ICD Portal is part of Tradeweb, a global leader in electronic trading across asset classes. As a Senior Site Reliability Engineer (SRE), you will ensure the reliability and seamless operation of Tradeweb's global platform and AWS infrastructure, focusing on developing highly reliable software systems and improving overall system performance.
Responsibilities:
- High performance Engineering Organization: contribute to an Agile-Agentic organization, planning, grooming, story ideation that will lead to iterative improvements of our platform
- Security: Prioritize security in all aspects of work, ensuring that it is the foundational consideration in every task performed
- IaC Automation and Tooling: Practice GitSecOps by contributing to the development and delivery of a highly available platform through automation. Continually improve the reliability and efficiency of systems through iterative processes while reducing toil
- Reliability Engineering: Work to ensure the reliability and availability of systems. Develop and maintain monitoring tools, analyze system performance, and implement solutions to improve overall system reliability
- Incident Triage and Resolution: Triage issues, assess risk, and prioritize remediation with service teams. Take full ownership and drive resolution of production, quality engineering and development-related infrastructure issues
- Communication and Collaboration: Effectively communicate issue statuses to both R&D and non-technical audiences.
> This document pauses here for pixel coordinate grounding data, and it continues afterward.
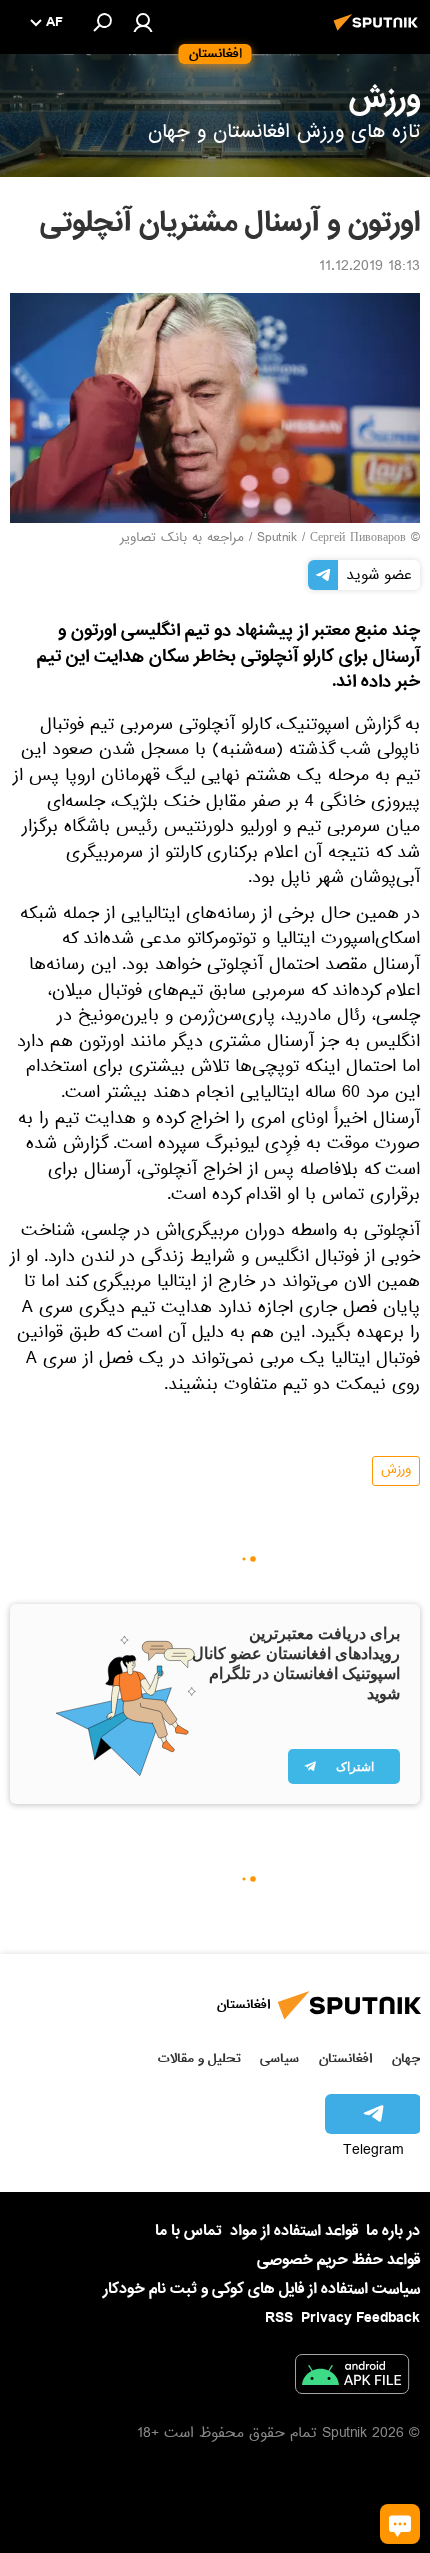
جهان (406, 2058)
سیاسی (279, 2058)
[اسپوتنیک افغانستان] (379, 33)
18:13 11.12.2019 (369, 268)
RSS (279, 2318)
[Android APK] (352, 2378)
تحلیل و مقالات (199, 2058)
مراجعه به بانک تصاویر (182, 539)
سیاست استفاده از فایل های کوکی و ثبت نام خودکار (261, 2289)
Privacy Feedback (360, 2318)
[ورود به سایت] (143, 22)
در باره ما (393, 2231)
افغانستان (345, 2058)
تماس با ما (188, 2231)
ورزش (396, 1471)
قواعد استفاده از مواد (294, 2231)
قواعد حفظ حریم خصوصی (338, 2260)
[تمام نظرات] (400, 2524)
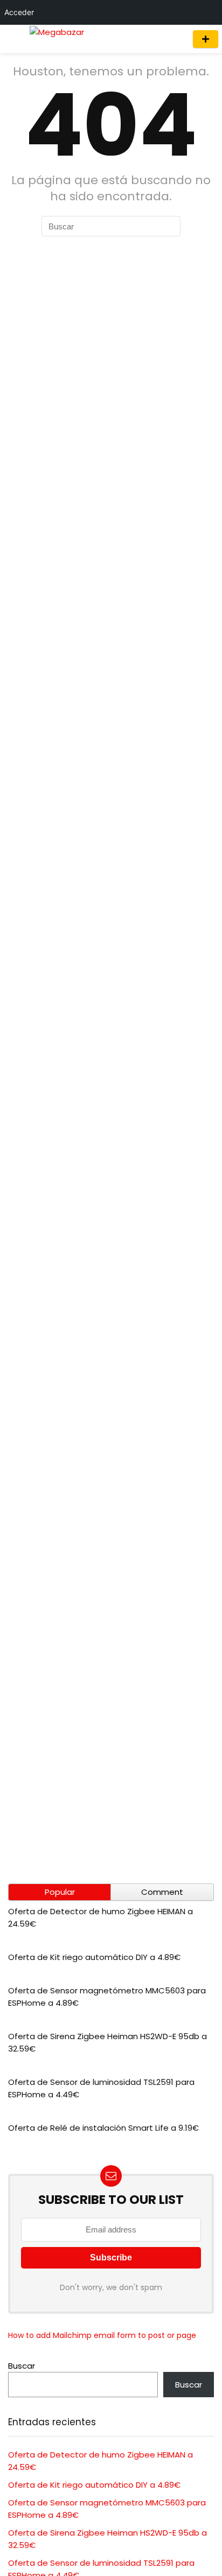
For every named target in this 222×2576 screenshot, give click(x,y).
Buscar (21, 2365)
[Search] (175, 39)
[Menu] (13, 39)
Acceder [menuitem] (19, 12)
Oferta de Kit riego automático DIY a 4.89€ (94, 1957)
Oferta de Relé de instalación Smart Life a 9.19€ (103, 2127)
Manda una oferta (205, 39)
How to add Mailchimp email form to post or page (102, 2335)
Ability to manage context switching when required. Collaborate closely with software development teams to influence architecture and design decisions that impact the reliability and performance of systems
- Observability: Develop observability tools to fulfill the needs of SLOs. Define and measure Service Level Objectives (SLOs) to ensure that the systems meet reliability standards
- On-call Responsibilities: Fulfill regular on-call duties to enable high system availability
Requirements:
- 6+ years of equivalent technology operations and engineering experience (ArgoCD, Kustomize, Pulumi, K8s, LGTM)
- 4+ years of scripting/coding experience in any modern language (Python Preferred)
- 4+ years as an SRE or similar individual-contributor role supporting public cloud (AWS) and cloud native technologies (Lambda, EKS, SNS, SMS, etc.)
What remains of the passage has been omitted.